Between the two I think the NPPL has the larger problem because I think their problems are predicated on the core assumptions of their promotion but if PSP doesn't take some decisive action on behalf of the NXL they may end up in the position of seeing how strong Xball is without a flagship division.

Monday, August 4, 2008

Extremely Paintball: Beyond Something or Other--the NPPL on FSN

That's pretty close, right? Truth is I couldn't remember exactly and I'm too lazy and impatient to wait for a couple of mouse clicks to get it right. Anyway, odds are you know what I'm talking about.
Anybody who has aspirations and hopes for the future of paintball as sport has to be glad paintball, of any sort, is on TV. And FSN isn't chopped liver. The larger focus this season on personalities is also, without doubt, a wedge to making paintball more accessible and potentially interesting to a wider audience. And, of course, the paintball being featured is the sort of paintball we prefer. It's all good, thank you NPPL and I wish there was more of it.
But...
Unfortunately there is a difference between intention and execution. Paintball on TV has a brief (disappointing) history of the best of intentions and every effort to get it right and yet--
end of the day not so much.
For this particular excursion into alienating my peers and betters I'm gonna focus on 4 specific characteristics of the current TV show.
Let's begin with the featured personalities. Great concept. The problems begin with the time alotted to the featured player. It's too short, it's too scripted and too constrained. As engaging and entertaining as Markus is asking the guys twenty questions and editing down an up close and personal look at the players mostly doesn't work. It's strained and in some cases it's painfully obvious certain players weren't chosen because they were expected to be good on camera.
Each episode has approximately 22 minutes to communicate what it wants to communicate. This season's shows are trying to show tourney action, explain the game, introduce some of the personalities of paintball, promote the events, mention the sponsors, offer some of the flavor and pageantry of the NPPL and package it all as the Next Big Thing. It turns out to be both too much and too little in the effort to try and cram everything paintball into each show.
Alas, as is now the norm the games themselves are reduced to incomprehensible snippets and cuts of paintball action stitched together, Frankenstein style, with voice over narration.

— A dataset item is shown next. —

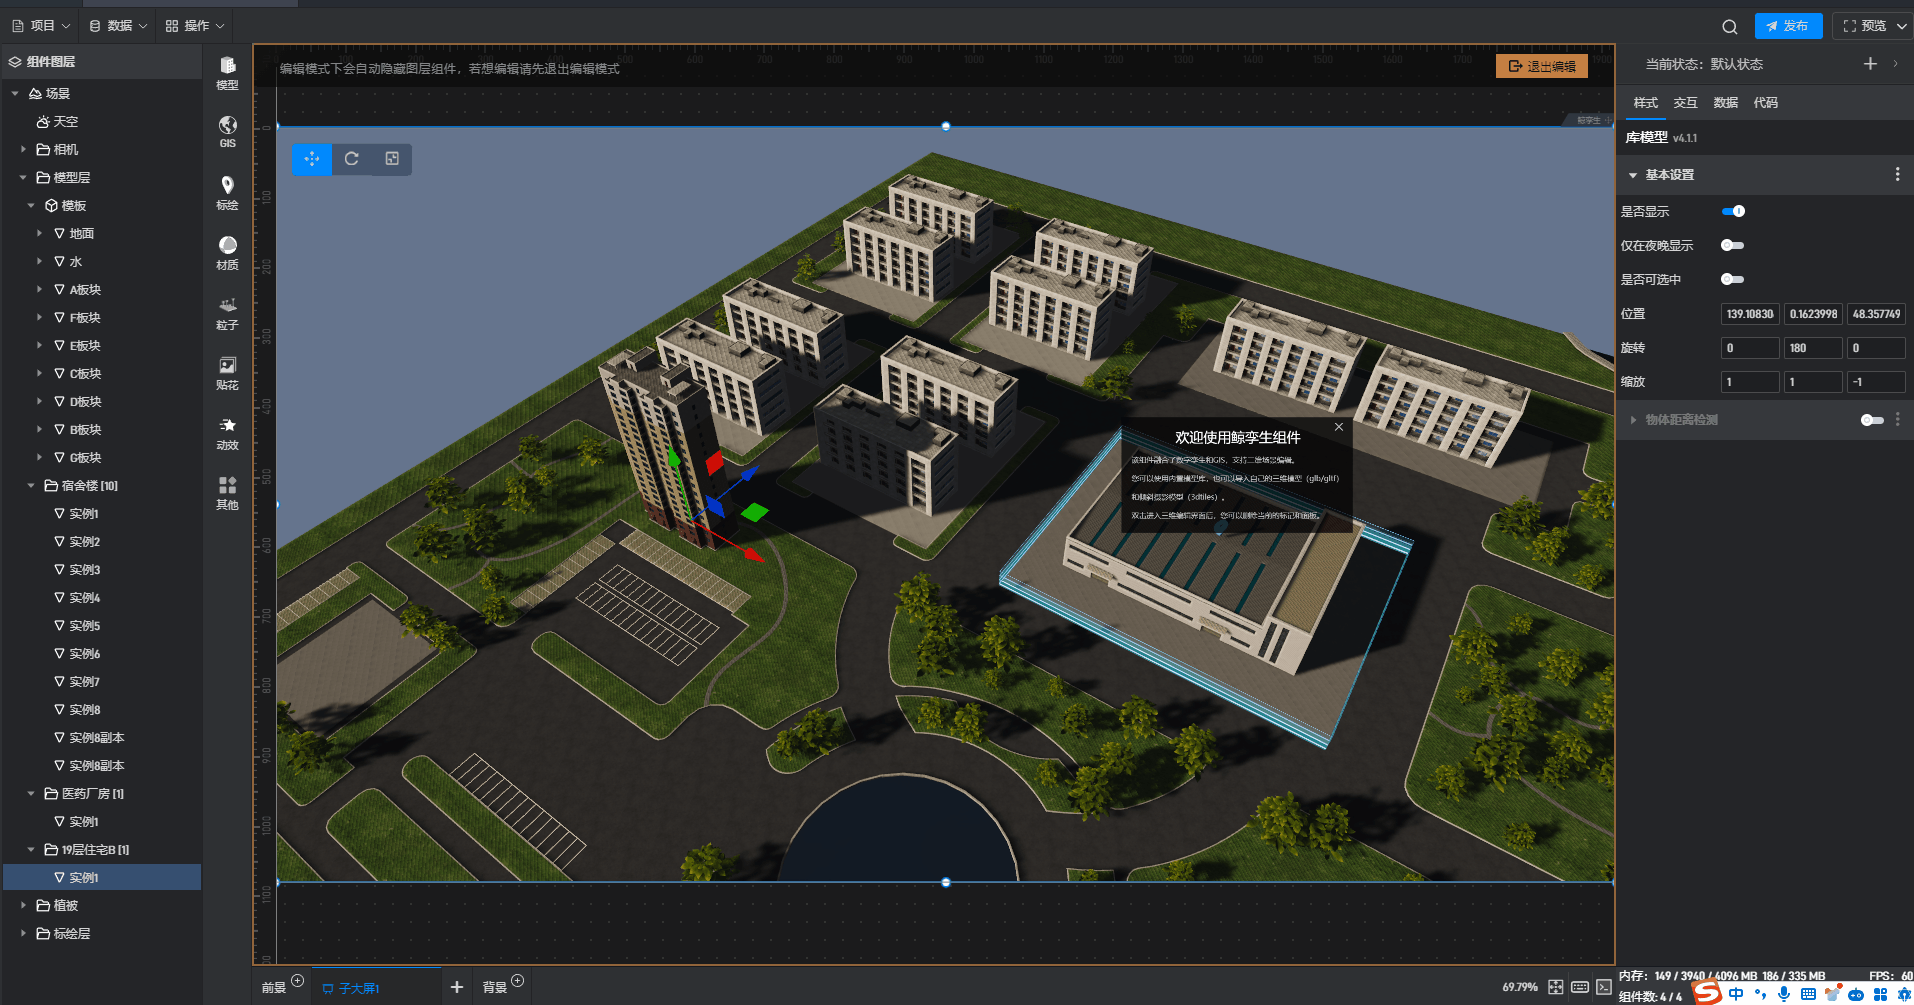
Task: Switch to the 代码 tab
Action: pos(1765,103)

Even when you know what you're looking at it's not particularly engaging. Hey, I'm sorry but it just isn't. I wish it was. This isn't a new problem, it's the original problem of filming and televising paintball and no new ground is being broken here.
Lastly, there is the esoteric and difficult to quantify Coolness Factor. Or, uh, actually the lack thereof. The show tries to be all things Paintball and it wants the presentation to be attractive, appealing, hip and cool. And that's just it. In trying to be hip and cool it's almost impossible to be hip and cool. (I will gladly admit this one is purely subjective but c'mon.)
Or, you know, it could be that paintball just isn't cool.

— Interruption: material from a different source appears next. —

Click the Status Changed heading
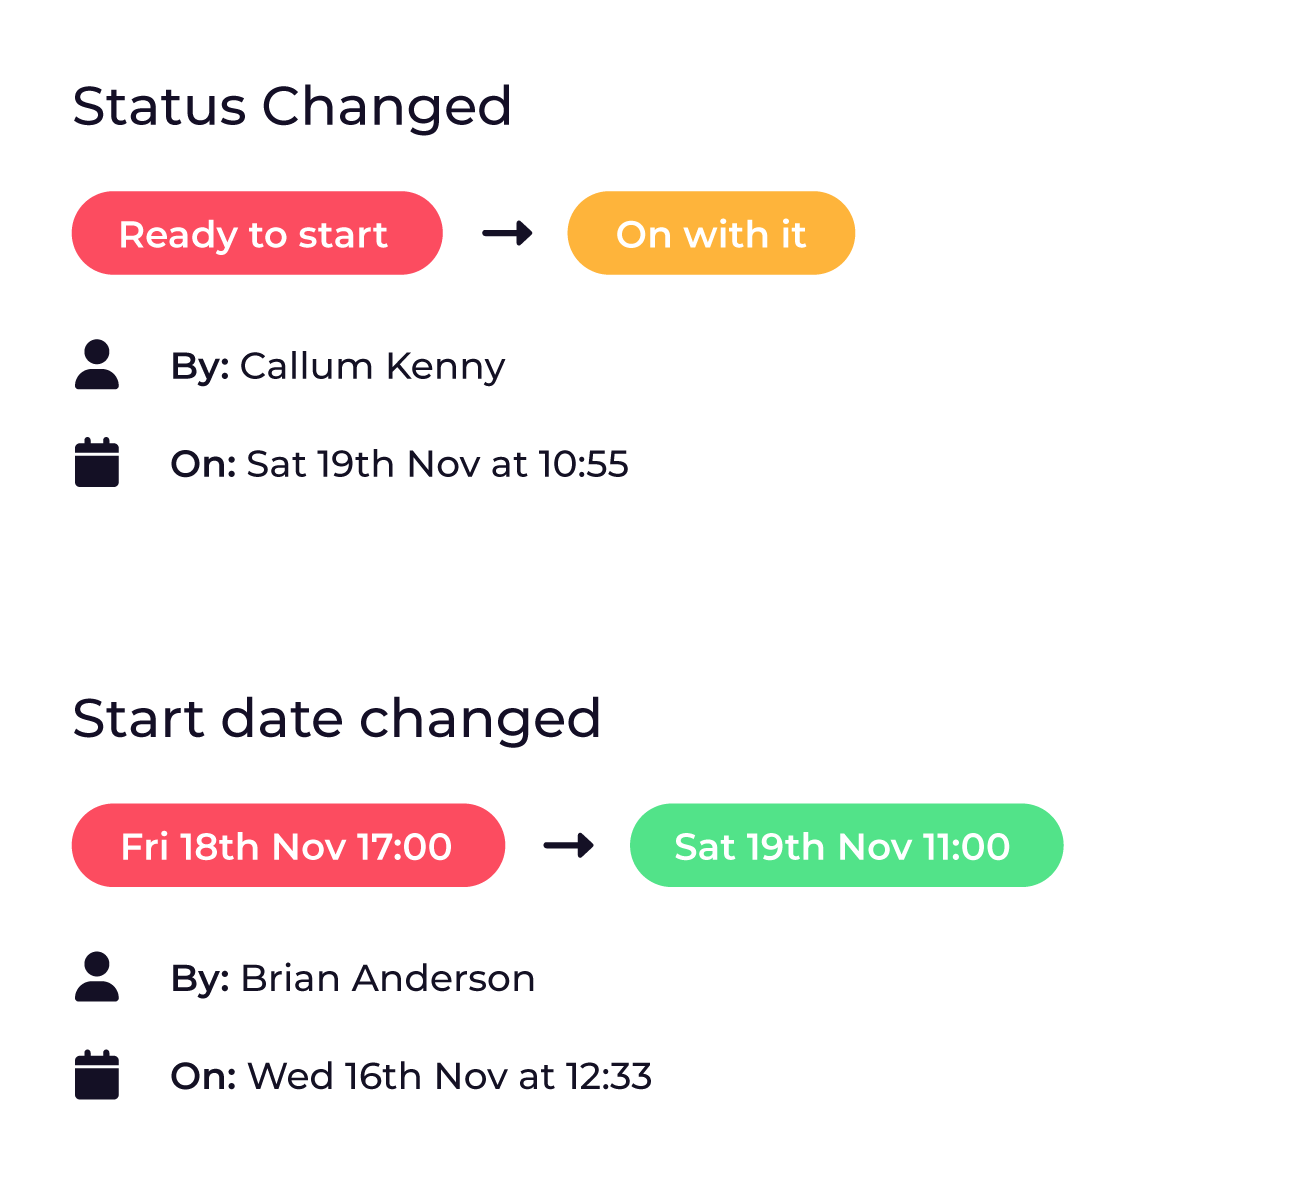This screenshot has width=1300, height=1183. [x=292, y=107]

There you have it. If your first reaction is that old stand-bye "Why don't you go do it yourself if'n you're so smart" then you don't have a solid grasp on what smart means. If I were inclined to throwing good money after bad you'd sooner find me burning through fast women and faster cars.
On second thought maybe I'm being too hard on the NPPL/FSN crew. Maybe I'm just disillusioned by past efforts that for whatever reasons failed to fulfill the dream. Maybe I'm not seeing it because I don't believe anymore. But then I think to myself you can't manufacture excitement and sport on pure unadulterated hype--well, except for that whole X Games business.